_REQUIREMENTS:_
1. In the forum thread on Event Sourcing and CQRS, rewrite the passage starting with "This gives following" and going on through "as you like.", swapping "view models" for "read models".
2. According to the forum thread on Event Sourcing and CQRS, which kinds of database operations does the Event Store allow?

Event Sourcing and CQRS

Discuss general development subjects that are not specific to a particular version like the versioning control system we use or other infrastructure.
Post Reply
User avatar
martti
Registered User
Posts: 45
Joined: Wed Aug 20, 2014 4:50 pm
Location: Belgium

Event Sourcing and CQRS

Post by martti »

Hi, did anyone ever fantasize on using Event Sourcing and CQRS for phpBB in the unknown future? It seems a good idea to me.

Instead of directly storing current state in the relational database it's storing all events or state changes sequantially in an append-only database. This can be done in almost any type of database; it can be a table in SQL-database. This sequence of events is then "The Source of Truth" that all parts in your system can listen to and produce useful view models from. Practically, you separate database concerns, a side optimised for writing (the Event Store, append-only, persistent to disk) and a side optimised for reading, querying (can be any sort of database, SQL, noSQL, text-search-engines, files, memory, etc. doesn't need to be persistent)

This gives following advantages:
  • Flexibility: you can come up with new view models build from the data in the Event Store at any time. And you can have as many view models as you like.
  • You keep the full history of your system. You can go back at any time in history by replaying the events to see how your board was (it's like Git does for code). You'll have a complete audit log. It provides traceability. i.e when somebody edits a post 25 times, you can go back how it was in edit 5. You don't need confirmation screens, as everything can be undone.
  • Security: You cannot accidentally throw away or overwrite data, as the Event Store is append-only. (only "insert", no "update" nor "delete")
  • Storing all events that lead to the current state rather than just having the current state is much more like the real world is. Imagine someone of the middle ages being dropped in our time: the person would not understand much of it, because he/she has no knowledge about all the events that led up to our current time.
  • Because you are not bound to the relational database model, you can use natural language in your events, describing the intent of the user. This makes it easier to understand and to reason about what happened.
  • Testability: replay all your events through a test system. (and commands, if you store these too). Replay a certain moment in time what happened in a certain board.
  • Database migrations are of the past. The Event Store data model itself is simple and unlikely to change. And the read models you would build from the beginning of history (not migrate).
Disadvantages might be:
  • You need to think well in advance setting up a system like this.
  • It might be too much work to change.
  • It might not be easy.
  • In general there's not so much experience with this kind of model, although it's getting more and more attention. Most developers have the relational database mindset. Some developers might not get into it.
  • You have to deal with asynchronicity.
  • ... (things I haven't thought of)
http://www.cqrs.nu/Faq/event-sourcing
https://stackoverflow.com/questions/332 ... g-and-cqrs
https://lostechies.com/jimmybogard/2012 ... qrs-myths/
https://martinfowler.com/eaaDev/EventSourcing.html
Greg Young did a lot on advocating this model. Video

User avatar
david63
Registered User
Posts: 355
Joined: Mon Feb 07, 2005 7:23 am

Re: Event Sourcing and CQRS

Post by david63 »

_DATASET SECTION:_
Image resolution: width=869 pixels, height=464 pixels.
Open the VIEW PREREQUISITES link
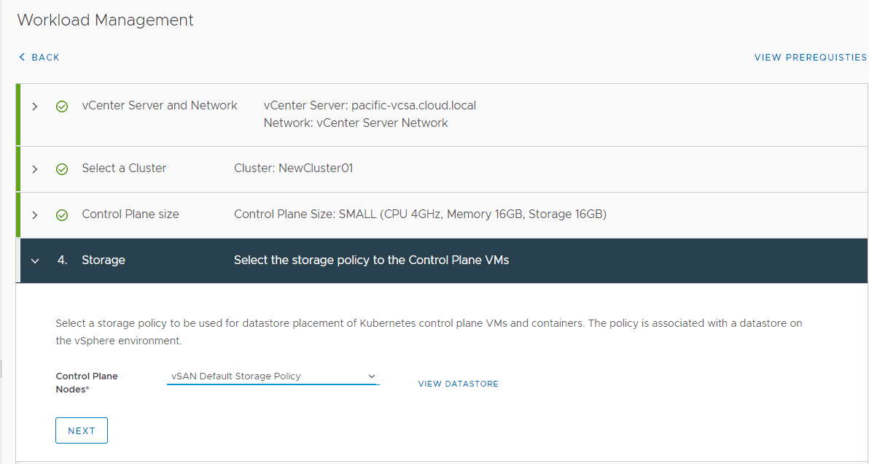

_RESULTS IN ORDER:_
1.
This gives following advantages:
  • Flexibility: you can come up with new read models build from the data in the Event Store at any time. And you can have as many read models as you like.

2. Only inserts; it allows no updates or deletes.